Chapitre 10

56 11 79
                                    

Avait-il évidé ses paupières pour voir ce qu'elles cachaient ? Il n'en savait rien. Mais il le trouva près de lui, à son réveil. Tous deux se fixèrent longuement. L'un n'osait esquisser un mouvement de peur de faire fuir le second. L'autre l'étudiant l'un comme s'il était la source d'une curiosité grandissante, le sujet d'une étude à approfondir.

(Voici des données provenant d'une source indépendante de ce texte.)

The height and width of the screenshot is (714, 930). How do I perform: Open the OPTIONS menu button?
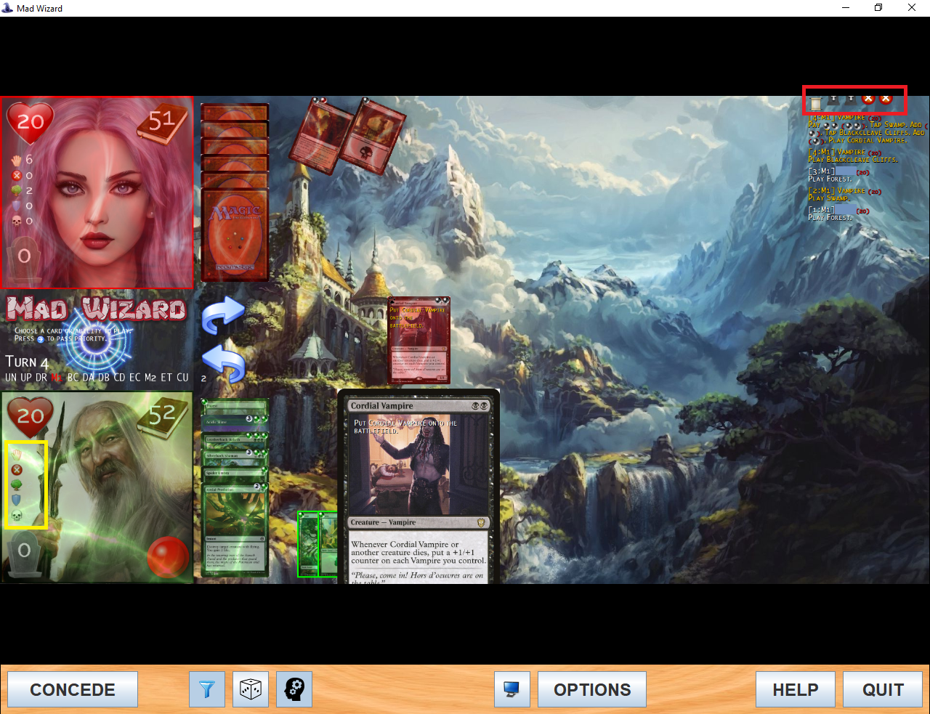(592, 689)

Célestin le sondait en silence. Il n'était pas plus grand qu'une noix de coco mais sa toison en avait la teinte. On l'aurait cru peluche, à cause de l'épaisseur de sa fourrure. Une truffe ébène trônait sur sa son visage villeux, au dessus duquel brillaient deux gouttes encres : les yeux.

Pourquoi ne s'était-il pas enfui ? L'endroit était fort dangereux pour lui. C'était pour cela que sa tribu avait quitté les arbres bordants les humains. Afin d'éviter leur disparition. Ne le savait-il pas ? L'innocence et la curiosité qui brillaient dans ses yeux laissait le penser.

Brusquement sa tête, pas plus grosse qu'un poing d'enfant au berceau pencha sur la gauche. Une toute autre expression modela ses pupilles ébènes. Ils se voilèrent de tristesse, de pitié. Le jeune homme se redressa vivement et le singe décampa aussi vite que ses petits sauts le lui permettaient.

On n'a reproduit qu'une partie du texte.